China economic growth slows to a 27-year low

China's GDP growth slows to 6% in 3rd quarter, lowest in 27 years

China's GDP growth slows to 6% in 3rd quarter, lowest in 27 years

China's development slumped to six per cent within the third quarter of 2019, its lowest degree in nearly three a long time, because the world's second largest financial system struggled to beat the influence of a bruising commerce conflict with the U.S. and sluggish home demand, in accordance with official knowledge launched on Friday.

But the efforts have not been enough to offset the blow from softening demand at home, which highlights the struggle leaders have in their drive to recalibrate the economy from one driven by exports and investment to one built on consumer spending.

The expansion was in keeping with the federal government's annual goal of 6-6.5 per cent set for 2019, the official Xinhua information company reported.

It was the weakest level since China started reporting data by quarters in 1993.

The US and China have recently signalled some signs of progress toward resolving the bruising trade war, with both sides reaching a "phase one deal" earlier this month.
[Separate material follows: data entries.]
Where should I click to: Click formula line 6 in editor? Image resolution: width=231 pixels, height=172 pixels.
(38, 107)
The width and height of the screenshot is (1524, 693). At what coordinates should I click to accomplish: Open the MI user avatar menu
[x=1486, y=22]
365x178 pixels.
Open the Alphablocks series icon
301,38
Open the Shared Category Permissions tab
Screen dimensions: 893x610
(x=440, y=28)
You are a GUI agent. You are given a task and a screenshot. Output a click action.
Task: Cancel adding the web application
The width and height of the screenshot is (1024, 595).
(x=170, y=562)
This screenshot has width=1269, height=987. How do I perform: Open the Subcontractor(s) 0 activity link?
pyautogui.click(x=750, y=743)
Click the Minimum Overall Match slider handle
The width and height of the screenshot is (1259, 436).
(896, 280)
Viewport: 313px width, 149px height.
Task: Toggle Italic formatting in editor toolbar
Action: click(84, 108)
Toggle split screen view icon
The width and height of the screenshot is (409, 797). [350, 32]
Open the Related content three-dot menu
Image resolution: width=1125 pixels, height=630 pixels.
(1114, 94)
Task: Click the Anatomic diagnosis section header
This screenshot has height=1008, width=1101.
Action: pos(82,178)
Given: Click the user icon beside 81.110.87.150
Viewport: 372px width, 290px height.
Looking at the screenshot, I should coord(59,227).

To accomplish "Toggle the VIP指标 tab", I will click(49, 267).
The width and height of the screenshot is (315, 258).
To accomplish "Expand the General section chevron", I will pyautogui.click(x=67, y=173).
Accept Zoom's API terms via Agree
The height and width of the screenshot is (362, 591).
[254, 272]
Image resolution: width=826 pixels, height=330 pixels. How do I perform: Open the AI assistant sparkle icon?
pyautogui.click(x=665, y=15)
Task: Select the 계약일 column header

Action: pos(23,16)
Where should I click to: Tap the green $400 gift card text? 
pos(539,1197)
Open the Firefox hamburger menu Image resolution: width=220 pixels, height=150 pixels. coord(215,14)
Imports contracted for the fifth month in a row. Even without the drop off in exports to the US, the economy is likely to continue struggling, with deflationary pressures hitting company profits and falling imports indicating that domestic demand is weak.

Consumer prices have spiked due to a disease outbreak in China's vast pig herds that is disrupting pork supplies.

But the economy has been slow to respond, with business confidence shaky and local governments facing increasing strains as tax cuts hit revenues, weighing on investment.

Economists are pessimistic about the immediate outlook for China even though there were some bright spots in the September data released on Friday, with retail sales up 7.8% from a year ago and industrial output rising 5.8%.

Analysts polled by Reuters had expected China's gross national product to grow 6.1% from the third quarter of 2018.

Hwabao Trust's Nie does not expect stronger manufacturing to last given slowing global demand, which would suggest a pickup in broader economic growth remains unlikely.

Shortly after the failed negotiations in September, the National Retail Federation's Global Port Tracker forecasted that import container traffic at major US ports are set to plunge by 5.1 percent in October; 8.9 percent in November and a 9.3 percent in December.

If accurate, that would be the slowest pace of growth since 1992.

Private sector fixed-asset investment, accounting for 60 per cent of the country's total investment, grew 4.7 per cent in January to September, compared with 4.9 per cent in January to August.

There were signs from China that these numbers were going to be worrying.

However, property sales by floor area, a leading indicator of demand, rose 2.9 per cent on year in September, down from 4.7 per cent growth in August, Reuters calculations showed, although still better than the 3.6 per cent fall recorded in the same period last year.